Punishing pharmacy benefit managers won’t reduce prescription drug prices
High prescription drug prices have been a volatile political issue in America for many years. Today’s Democratic presidential candidates all have bemoaned what they perceive to be excessively high drug prices, and aver that they prevent many Americans from being able to access the drugs they need.
At the same time, the cost involved with research and development, medical trials and obtaining Food and Drug Administration (FDA) approval to bring a drug to market typically exceeds $1 billion, and drugs that go through the same gauntlet but prove to be either unsafe or ineffective invariably cost a similar amount. Limiting drug prices while also maintaining incentives for innovation is a difficult dance to master.
In an effort to find a solution to this conundrum, some have proposed reducing the role of intermediaries in the pharmaceutical supply chain, namely the pharmacy benefit managers (PBMs). These middlemen purchase drugs on behalf of companies, unions and insurance companies. The idea is that by wringing their profits out of the market it would create sizable savings that could be passed on to consumers.
However, as is the case in most attacks on the middlemen of any market, this perception deeply misconstrues the market as well as the role of PBMs, which provide valuable services that can improve health outcomes and save consumers billions of dollars in prescription drug costs.
For starters, their purchasing power gives them leverage over both pharmaceutical companies and retail pharmacies, allowing them to extract lower prices.
What’s more, the wealth of information at their disposal allows them to come up with ways to save their clients money, either by shifting coverage to less expensive but more efficacious drugs or, for example, by encouraging clients to adopt certain policies for their customers that would improve health outcomes.
A recent study by Ike Brannon of the Jack Kemp Foundation and Tony LoSasso of DePaul University lays out the complexities of the issue while explaining why reining in PBMs will not reduce drug prices. They note that PBMs are integral in negotiating drug prices and provide other services to the market:
“Some entity needs to manage the complex interactions between payers, insurers, pharmaceutical companies, pharmacies, and ultimately patients, and pharmacy benefit managers (PBMs) currently perform that task. Far from being nebulous organizations operating in the shadows, PBMs have operated in partnership with other players in the healthcare landscape to optimize benefits for decades. Proposals to control high drug prices that focus on minimizing the impact of PBMs — as many currently do — ignore the nature of the market and risk further increasing drug expenses, which runs completely counter to their ostensible intent.”
The fact is that there is no simple solution to reducing drug costs, and pretending that it has less to do with the actual cost of developing drugs and more with the vagaries of the supply chain is facile and little more than a sleight of hand.
Brannon and LoSasso explain that PBMs add value to the pharmaceutical market that exceeds their cost — which is why they have come to play an important role in this market:
“PBMs negotiate drug benefits on behalf of insurance companies, large employers, unions, state Medicaid programs, and other large buyers of prescription drugs. They are the only mechanism in the drug supply chain mitigating the impact of high drug prices on consumers. PBMs are able to obtain lower prices because their specialized knowledge, negotiation ability, and volume of covered lives give them substantial leverage over pharmaceutical companies: If a pharmaceutical company refused to grant a discount on a drug it would risk foregoing a substantial amount of sales.”

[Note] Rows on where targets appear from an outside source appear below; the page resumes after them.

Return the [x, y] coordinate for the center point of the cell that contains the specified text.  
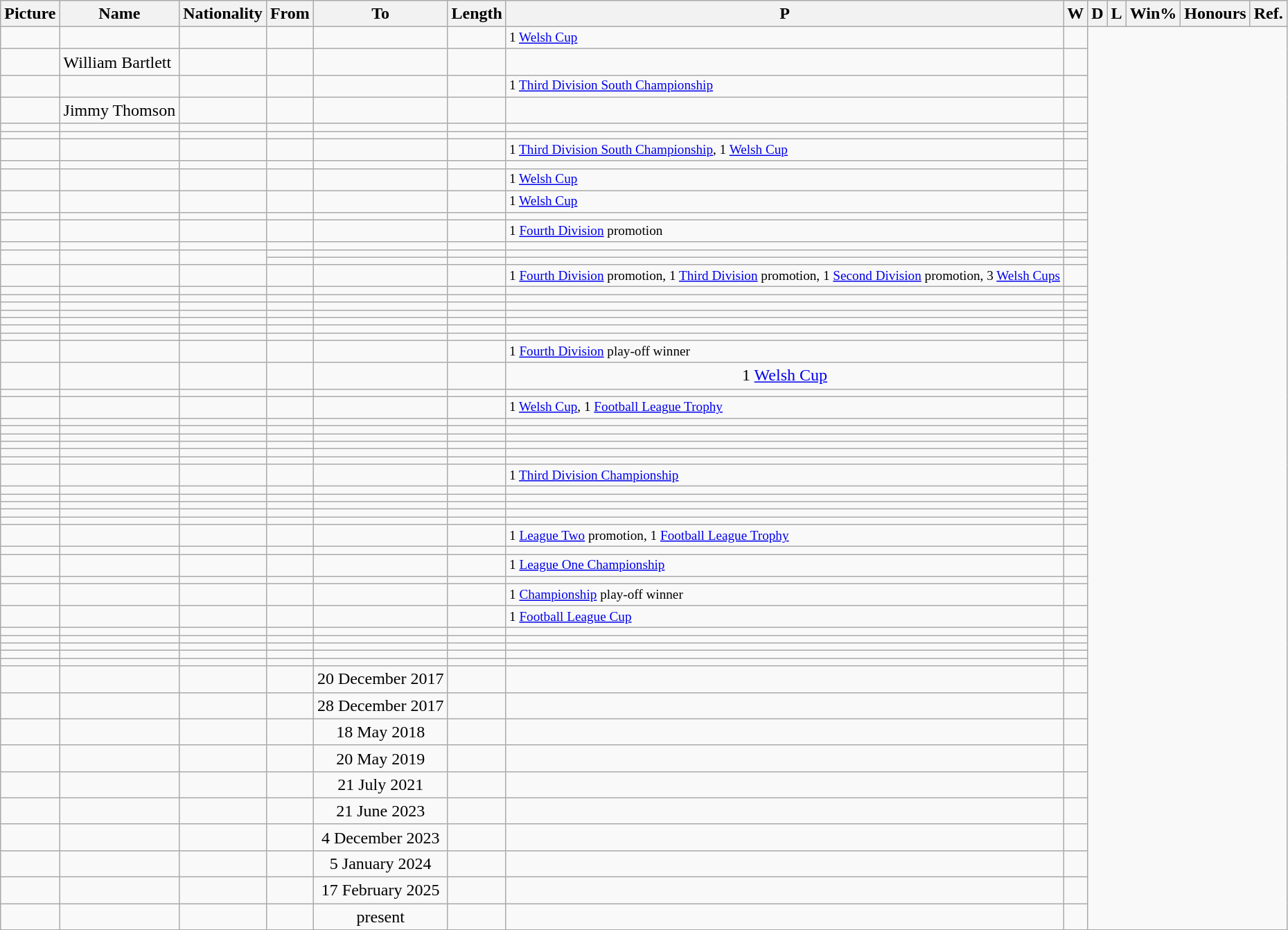
Honours [1215, 14]
present [380, 917]
1 Third Division South Championship [784, 87]
1 Fourth Division promotion [784, 231]
28 December 2017 [380, 705]
Ref. [1268, 14]
P [784, 14]
William Bartlett [119, 62]
1 League Two promotion, 1 Football League Trophy [784, 536]
1 Third Division South Championship, 1 Welsh Cup [784, 150]
1 Welsh Cup, 1 Football League Trophy [784, 407]
1 Third Division Championship [784, 475]
1 Fourth Division promotion, 1 Third Division promotion, 1 Second Division promotion, 3 Welsh Cups [784, 276]
Name [119, 14]
1 Football League Cup [784, 617]
1 Fourth Division play-off winner [784, 351]
Win% [1153, 14]
18 May 2018 [380, 732]
To [380, 14]
From [290, 14]
1 League One Championship [784, 565]
1 Championship play-off winner [784, 594]
Length [477, 14]
21 July 2021 [380, 784]
21 June 2023 [380, 811]
L [1117, 14]
Picture [30, 14]
17 February 2025 [380, 890]
Jimmy Thomson [119, 110]
Nationality [223, 14]
4 December 2023 [380, 837]
20 May 2019 [380, 758]
D [1097, 14]
W [1075, 14]
20 December 2017 [380, 679]
5 January 2024 [380, 863]
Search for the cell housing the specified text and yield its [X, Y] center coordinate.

Proposals to curtail the role of PBMs in the pharmaceutical market fail to acknowledge the intricacies of the market. In this case, it would mean that limiting their scope potentially could increase insurance premiums without doing anything to increase patient access to cutting-edge drugs. Such an outcome hardly could be construed as progress.

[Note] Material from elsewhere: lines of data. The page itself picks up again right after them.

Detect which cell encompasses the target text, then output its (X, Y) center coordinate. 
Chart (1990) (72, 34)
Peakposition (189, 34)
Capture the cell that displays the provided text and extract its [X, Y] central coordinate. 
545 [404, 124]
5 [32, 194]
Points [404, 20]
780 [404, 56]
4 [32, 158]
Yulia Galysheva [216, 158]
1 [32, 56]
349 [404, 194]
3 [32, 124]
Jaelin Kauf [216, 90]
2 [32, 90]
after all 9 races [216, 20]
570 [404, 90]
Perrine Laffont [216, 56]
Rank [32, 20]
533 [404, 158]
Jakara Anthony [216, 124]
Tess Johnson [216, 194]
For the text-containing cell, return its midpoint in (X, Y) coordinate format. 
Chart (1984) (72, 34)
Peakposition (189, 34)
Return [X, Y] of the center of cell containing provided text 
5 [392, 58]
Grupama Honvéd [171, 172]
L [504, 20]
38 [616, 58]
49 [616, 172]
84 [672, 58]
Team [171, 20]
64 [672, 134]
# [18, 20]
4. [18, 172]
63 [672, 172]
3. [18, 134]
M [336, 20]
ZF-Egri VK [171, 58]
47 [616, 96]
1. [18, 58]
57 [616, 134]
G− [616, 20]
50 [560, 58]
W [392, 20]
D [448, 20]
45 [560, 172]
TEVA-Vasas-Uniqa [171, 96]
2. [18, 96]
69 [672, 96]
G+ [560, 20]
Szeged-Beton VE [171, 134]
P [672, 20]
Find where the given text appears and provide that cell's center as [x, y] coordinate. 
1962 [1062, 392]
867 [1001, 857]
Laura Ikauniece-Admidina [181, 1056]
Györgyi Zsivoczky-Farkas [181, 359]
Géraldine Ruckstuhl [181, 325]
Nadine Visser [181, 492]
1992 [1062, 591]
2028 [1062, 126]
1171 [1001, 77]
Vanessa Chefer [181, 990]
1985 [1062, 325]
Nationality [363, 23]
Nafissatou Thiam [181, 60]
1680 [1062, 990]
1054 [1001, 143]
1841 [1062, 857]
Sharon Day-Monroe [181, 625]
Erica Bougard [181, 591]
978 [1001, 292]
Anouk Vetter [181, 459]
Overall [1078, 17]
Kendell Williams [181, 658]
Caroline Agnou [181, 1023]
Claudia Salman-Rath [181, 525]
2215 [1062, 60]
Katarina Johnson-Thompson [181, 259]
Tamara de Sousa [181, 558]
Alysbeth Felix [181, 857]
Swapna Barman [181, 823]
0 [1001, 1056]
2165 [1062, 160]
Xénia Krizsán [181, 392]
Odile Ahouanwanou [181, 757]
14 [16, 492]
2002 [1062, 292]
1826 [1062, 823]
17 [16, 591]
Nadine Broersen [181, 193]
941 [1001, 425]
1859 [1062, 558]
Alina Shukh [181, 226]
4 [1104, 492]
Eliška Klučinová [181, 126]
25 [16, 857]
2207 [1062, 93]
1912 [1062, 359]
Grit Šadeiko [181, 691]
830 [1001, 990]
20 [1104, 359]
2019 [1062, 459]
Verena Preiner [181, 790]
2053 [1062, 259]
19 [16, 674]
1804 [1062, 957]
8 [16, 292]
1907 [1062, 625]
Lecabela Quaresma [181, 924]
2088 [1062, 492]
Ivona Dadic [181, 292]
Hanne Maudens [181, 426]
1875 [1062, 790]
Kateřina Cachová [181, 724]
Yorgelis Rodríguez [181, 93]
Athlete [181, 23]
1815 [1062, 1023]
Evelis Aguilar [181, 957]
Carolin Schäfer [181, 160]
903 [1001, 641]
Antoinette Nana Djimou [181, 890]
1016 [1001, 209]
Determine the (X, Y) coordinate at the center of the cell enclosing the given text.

The passage of the Affordable Care Act doubtless will go down as the most significant legislative accomplishment of the Obama administration. While I opposed these efforts, I do not dispute the fact that its implementation has added millions of people to the ranks of the insured. One would hope that most of this sizable cohort no longer needs to worry about an illness that would require them to purchase costly drugs that are beyond what they can afford.
To examine the trends in the prescription drug market in the 2010s and conclude that the most salient outcome is not that we have greatly expanded access to low-income Americans, or that we have discovered cures for what heretofore had been diseases that brought literal death sentences, but that drug prices are excessive and need to be fixed first and foremost is a manifestation of willful ignorance. And to try to accomplish such a thing by tying the hands of PBMs only exacerbates that ignorance.
When I worked for Congress, a wizened colleague explained that when the voters are convinced that something is a problem politicians invariably will unite in finding a solution that satisfies them, even if they know what they offer won’t solve the problem at all. The bipartisan push to neuter pharmacy benefit managers comports with my colleague’s perspective.
Eric V. Schlecht is president of the consulting firm OnPoint Strategies and is a former economist for the Senate Republican Policy Committee.